Please reproduce the forest management project summary below word for word, in full.

ARTICLE:
________

Recipient Organization
PURDUE UNIVERSITY
(N/A)
WEST LAFAYETTE,IN 47907
Performing Department
Forestry & Natural Resources
Non Technical Summary
Forests provide critical ecosystem services but are impacted by intensified environmental challenges. Precision forest management and tree improvement efforts both require precise and detailed information. However, management decisions are often made using incomplete or qualitative data, hindering the ability to make truly informed, data-driven decisions that improve forest environmental and economic sustainability. Many conventional methods are not feasible over large areas (Hilkers et al. 2012), require considerable manual effort, thus incurring high costs (Estornell et al 2015, Xiao et al. 2005). In addition, they often rely on observations by trained experts, necessitating on-site inspection of individual trees, introducing substantial sources of error and reducing reproducibility of data collection efforts. Meanwhile, significant improvements have been made in digital technology and remote sensing that helped to lay the foundation for precision management. However, a critical technological gap remains in capturing key data and integrating multi-resolution, multi-stream and multi-platform data that can produce locally operationable information for precision management. The project will enable the use of more sophisticated data acquisition tools among the broader professional and public communities for precision forest management that will be applicable in most temperate forests in the U.S. and beyond.

________

DATASET EXCERPT:
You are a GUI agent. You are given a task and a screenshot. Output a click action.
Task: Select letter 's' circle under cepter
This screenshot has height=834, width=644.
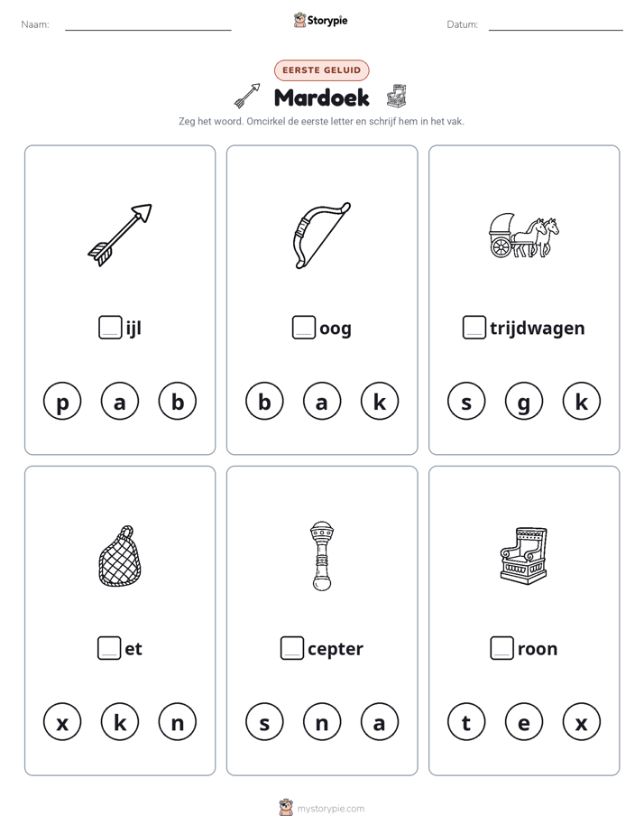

________

THE RESULT:
Recipient Organization
PURDUE UNIVERSITY
(N/A)
WEST LAFAYETTE,IN 47907
Performing Department
Forestry & Natural Resources
Non Technical Summary
Forests provide critical ecosystem services but are impacted by intensified environmental challenges. Precision forest management and tree improvement efforts both require precise and detailed information. However, management decisions are often made using incomplete or qualitative data, hindering the ability to make truly informed, data-driven decisions that improve forest environmental and economic sustainability. Many conventional methods are not feasible over large areas (Hilkers et al. 2012), require considerable manual effort, thus incurring high costs (Estornell et al 2015, Xiao et al. 2005). In addition, they often rely on observations by trained experts, necessitating on-site inspection of individual trees, introducing substantial sources of error and reducing reproducibility of data collection efforts. Meanwhile, significant improvements have been made in digital technology and remote sensing that helped to lay the foundation for precision management. However, a critical technological gap remains in capturing key data and integrating multi-resolution, multi-stream and multi-platform data that can produce locally operationable information for precision management. The project will enable the use of more sophisticated data acquisition tools among the broader professional and public communities for precision forest management that will be applicable in most temperate forests in the U.S. and beyond.